Jacques Lenfant (13 April 1661, Bazoches-en-Dunois, Beauce - 7 August 1728, Berlin), French Protestant divine, was born at Bazoches-en-Dunois in 1661, son of Paul Lenfant, Protestant pastor at Bazoche and afterwards at Châtillon-sur-Loing until the revocation of the edict of Nantes, when he moved to Marburg in the Landgraviate of Hesse-Kassel.[1][2]
After studying at Saumur and Geneva, Lenfant completed his theological course at Heidelberg, where in 1684 he was ordained minister of the French Protestant church, and appointed chaplain to the dowager electress palatine. When the French invaded the Electorate of the Palatinate in 1688 Lenfant withdrew to Berlin, as in a recent book he had vigorously attacked the Jesuits. Here in 1689 he was again appointed one of the ministers of the French Protestant church; this office he continued to hold until his death, ultimately adding to it that of chaplain to the king, with the dignity of Consistorialrath. He visited Holland and England in 1707, preached before Queen Anne, and, it is said, was invited to become one of her chaplains. He was the author of many works, chiefly on church history. In search of materials he visited Helmstedt in 1712, and Leipzig in 1715 and 1725. He died at Berlin on 7 August 1728.[3]

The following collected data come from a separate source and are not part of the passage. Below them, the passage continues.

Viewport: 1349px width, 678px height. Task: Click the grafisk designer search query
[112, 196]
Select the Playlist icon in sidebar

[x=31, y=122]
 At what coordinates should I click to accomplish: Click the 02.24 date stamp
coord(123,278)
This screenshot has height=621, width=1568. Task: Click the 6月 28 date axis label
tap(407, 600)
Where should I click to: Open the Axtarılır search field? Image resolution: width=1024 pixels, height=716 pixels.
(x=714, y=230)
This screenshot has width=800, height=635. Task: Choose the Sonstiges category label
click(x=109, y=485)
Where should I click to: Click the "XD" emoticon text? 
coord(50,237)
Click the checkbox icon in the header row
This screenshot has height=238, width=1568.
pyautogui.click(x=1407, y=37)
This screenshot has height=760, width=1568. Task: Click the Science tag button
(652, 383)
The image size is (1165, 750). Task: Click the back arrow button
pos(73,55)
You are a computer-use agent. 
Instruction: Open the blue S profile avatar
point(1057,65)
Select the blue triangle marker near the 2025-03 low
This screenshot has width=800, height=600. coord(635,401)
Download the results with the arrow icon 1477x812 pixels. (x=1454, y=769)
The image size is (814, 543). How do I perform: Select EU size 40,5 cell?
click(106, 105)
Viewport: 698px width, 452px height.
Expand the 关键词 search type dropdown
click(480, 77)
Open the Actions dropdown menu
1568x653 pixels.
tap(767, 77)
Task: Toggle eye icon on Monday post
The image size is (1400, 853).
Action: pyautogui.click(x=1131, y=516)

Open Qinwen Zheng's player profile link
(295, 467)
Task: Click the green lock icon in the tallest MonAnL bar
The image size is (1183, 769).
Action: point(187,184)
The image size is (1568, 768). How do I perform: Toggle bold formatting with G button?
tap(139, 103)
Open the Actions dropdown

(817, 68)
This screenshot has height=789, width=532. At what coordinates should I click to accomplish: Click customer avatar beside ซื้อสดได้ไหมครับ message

An exhaustive catalogue of his publications, thirty-two in all, will be found in J. G. de Chauffepié's Dictionnaire. See also Eugène and Émile Haags' La France Protestante. He is now best known by his Histoire du Concile de Constance (Amsterdam, 1714; 2nd ed., 1728; English trans., 1730). It is of course largely dependent upon the laborious work of Hermann von der Hardt (1660-1746), but has literary merits peculiar to itself, and has been praised on all sides for its fairness. It was followed by Histoire du Concile de Pise (1724), and (posthumously) by Histoire de la guerre des Hussites et du Concile de Basle (Amsterdam, 1731; German translation, Vienna, 1783-1784). Lenfant was one of the chief promoters of the Bibliothèque Germanique, begun in 1720; and he was associated with Isaac de Beausobre (1659-1738) in the preparation of the new French translation of the New Testament with original notes, published at Amsterdam in 1718.[3]